He knew and embodied the understanding that as Audre Lourde said so beautifully that the master’s tools will never dismantle the master’s house.

This past week many of the most progressive Black religious leaders in the nation gathered in Norfolk, VA, for the Samuel DeWitt Proctor Conference.  Young people and older people, men and women addressed the conference addressing the theme:  Reclaiming Our Moral Authority:  Faith and Justice in the Age of Reinvented Empire.

That is not the master’s tool, moral authority. False claims to moral authority yes, those are tools of the Empire, but not moral authority.  You may recall that I have shared from this pulpit that in my junior year of college, Dr. King, spoke in Sayles Hall at Brown University.  Afterword, he was asked in a press conference about the idea that was going around about his running as Vice-President on a Presidential ticket with Robert Kennedy.  He responded by saying that he would never do such because he saw himself not as a politician but as the moral voice of the nation.
------------------------------
● Exercise set
(1) Answer these questions from the sermon excerpt, one line each:
(a) In what city did the Samuel DeWitt Proctor Conference gather?
(b) What was the conference's theme?
(c) Where did Dr. King speak during the speaker's junior year of college?
(2) According to the sermon excerpt, why did Dr. King say he would never run as Vice-President on a ticket with Robert Kennedy? Answer in one to three sentences.
------------------------------
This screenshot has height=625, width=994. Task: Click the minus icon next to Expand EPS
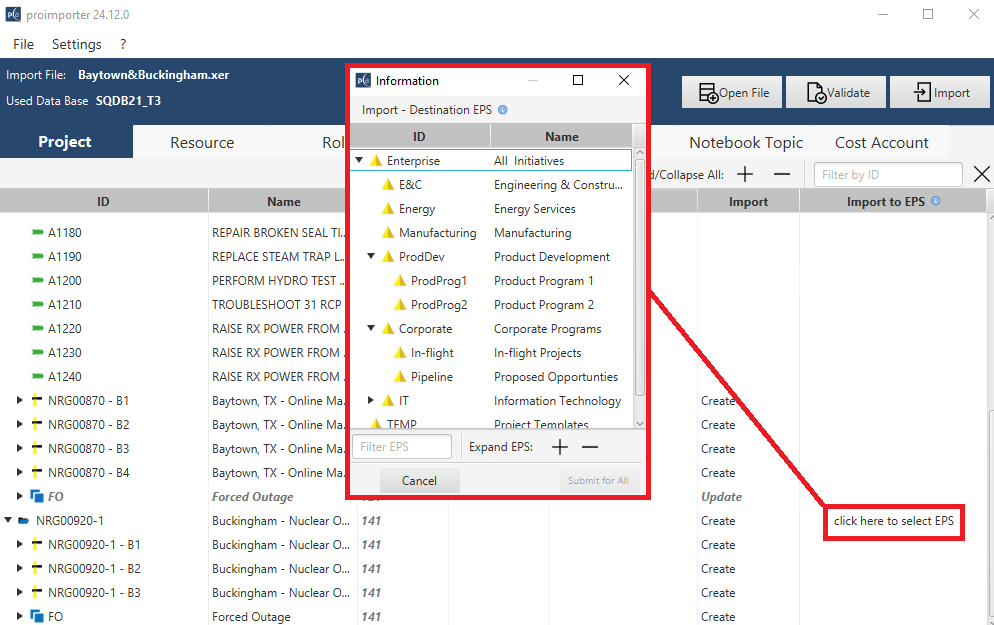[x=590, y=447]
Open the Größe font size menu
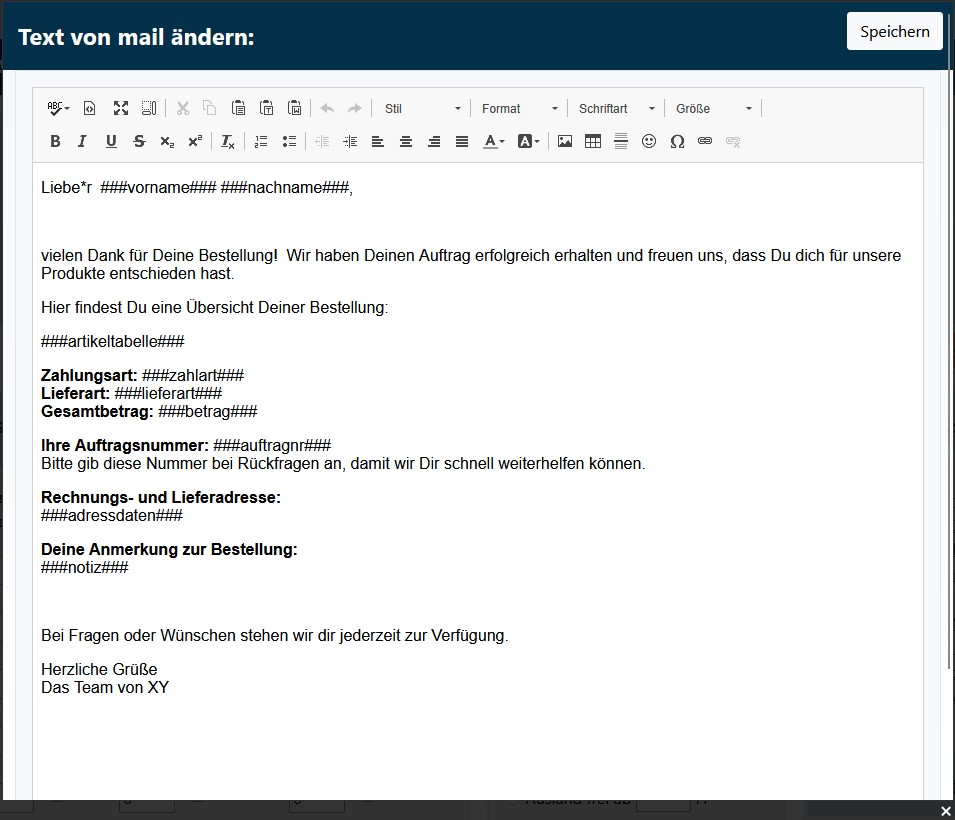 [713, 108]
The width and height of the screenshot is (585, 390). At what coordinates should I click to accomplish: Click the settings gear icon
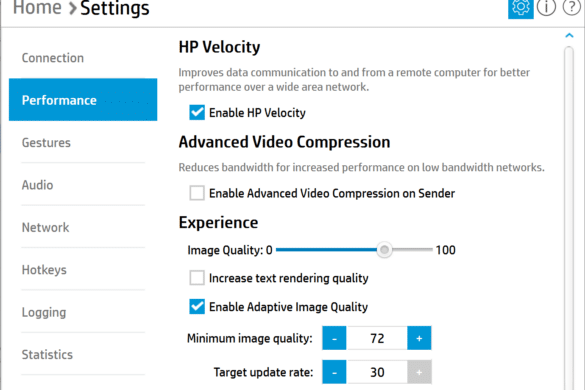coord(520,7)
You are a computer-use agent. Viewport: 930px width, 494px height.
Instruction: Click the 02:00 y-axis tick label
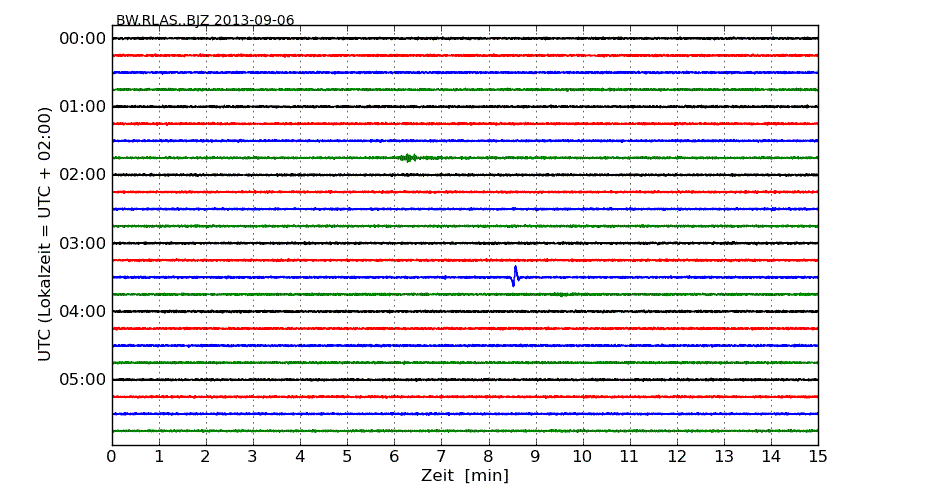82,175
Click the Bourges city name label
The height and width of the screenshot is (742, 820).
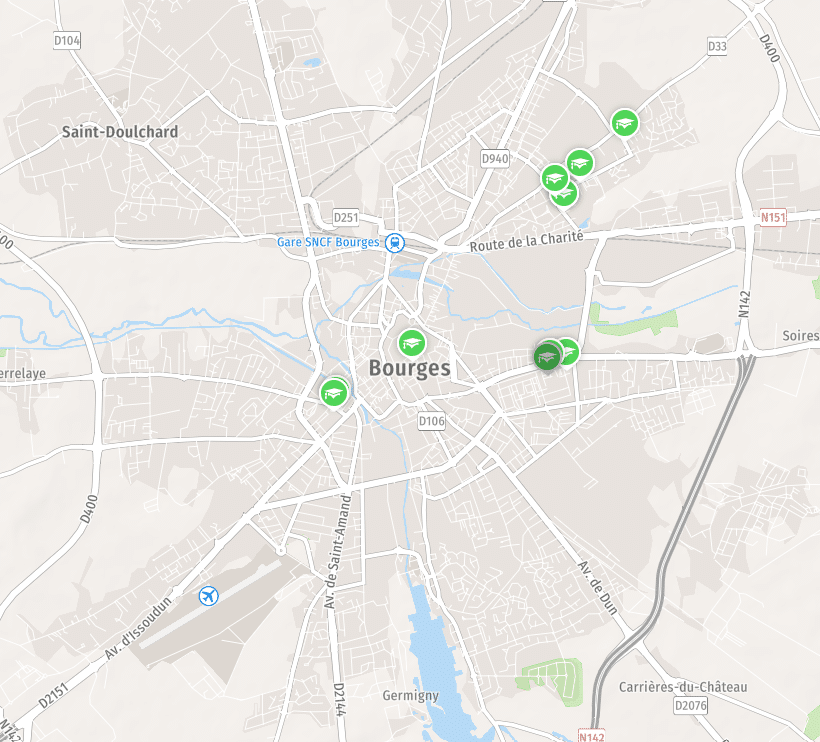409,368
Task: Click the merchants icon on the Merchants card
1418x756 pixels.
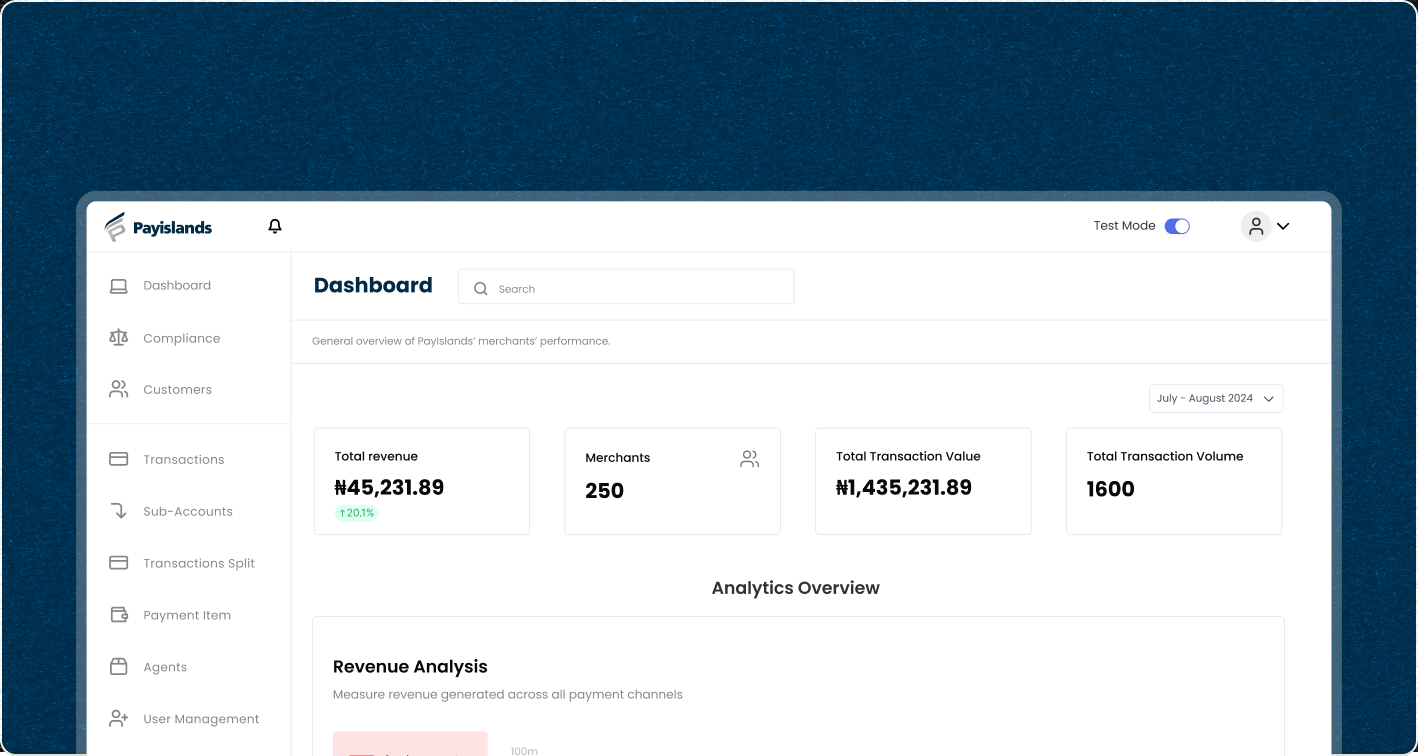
------------------------------
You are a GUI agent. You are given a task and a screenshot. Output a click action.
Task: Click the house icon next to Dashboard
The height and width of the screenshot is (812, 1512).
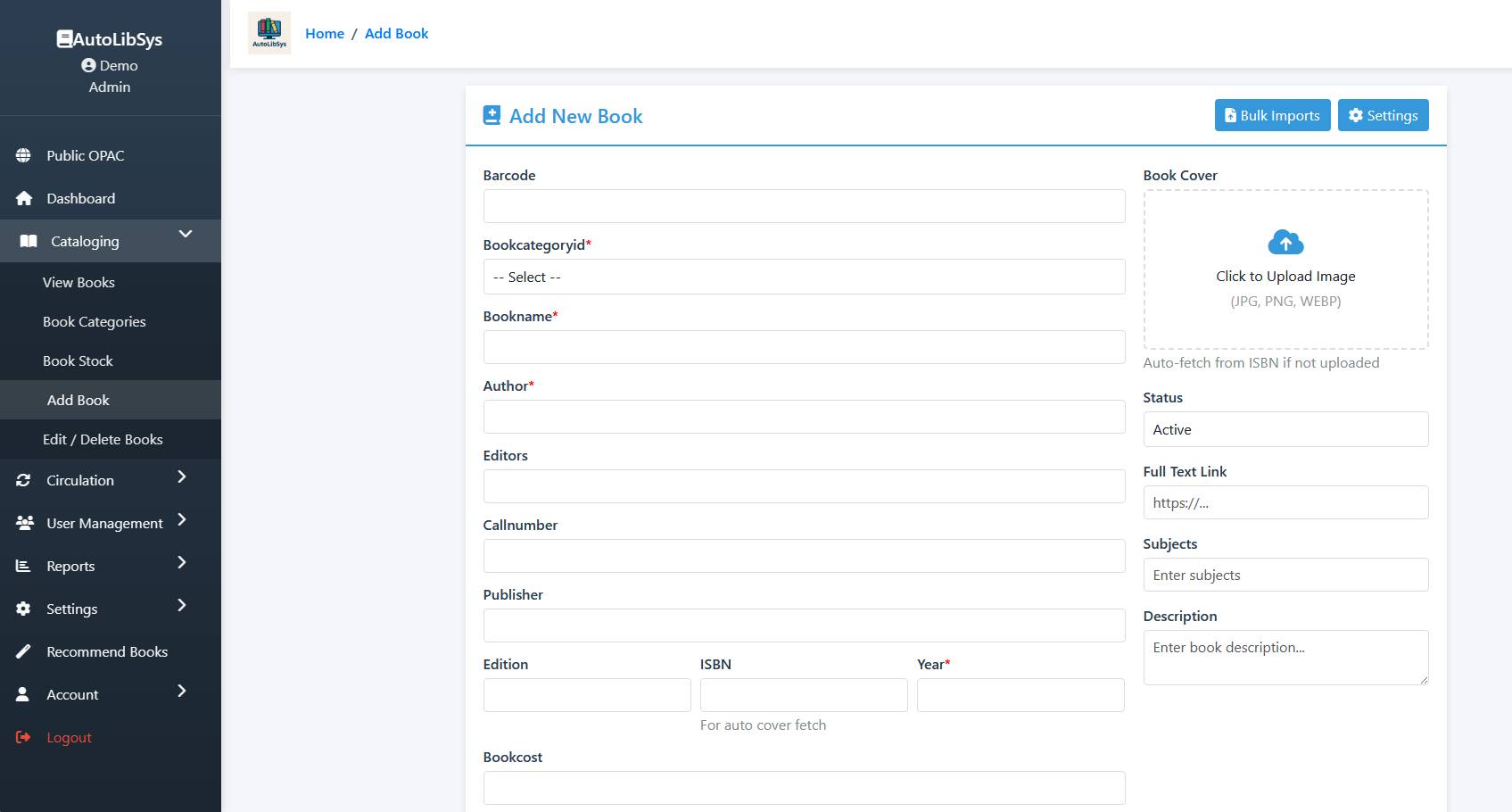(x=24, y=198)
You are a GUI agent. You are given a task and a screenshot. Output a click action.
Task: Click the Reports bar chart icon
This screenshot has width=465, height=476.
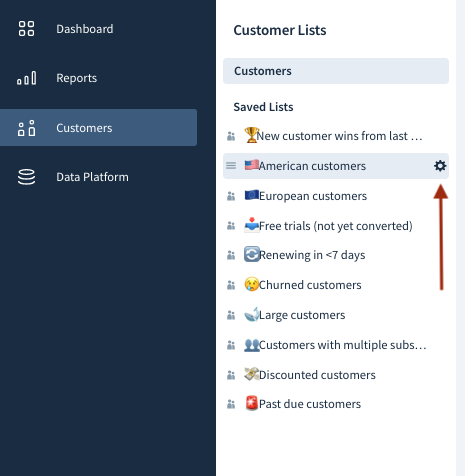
------------------------------
● Solution set
(1)
(a) Norfolk, VA.
(b) Reclaiming Our Moral Authority: Faith and Justice in the Age of Reinvented Empire.
(c) Sayles Hall at Brown University.

(2) He said he would never run because he saw himself not as a politician but as the moral voice of the nation.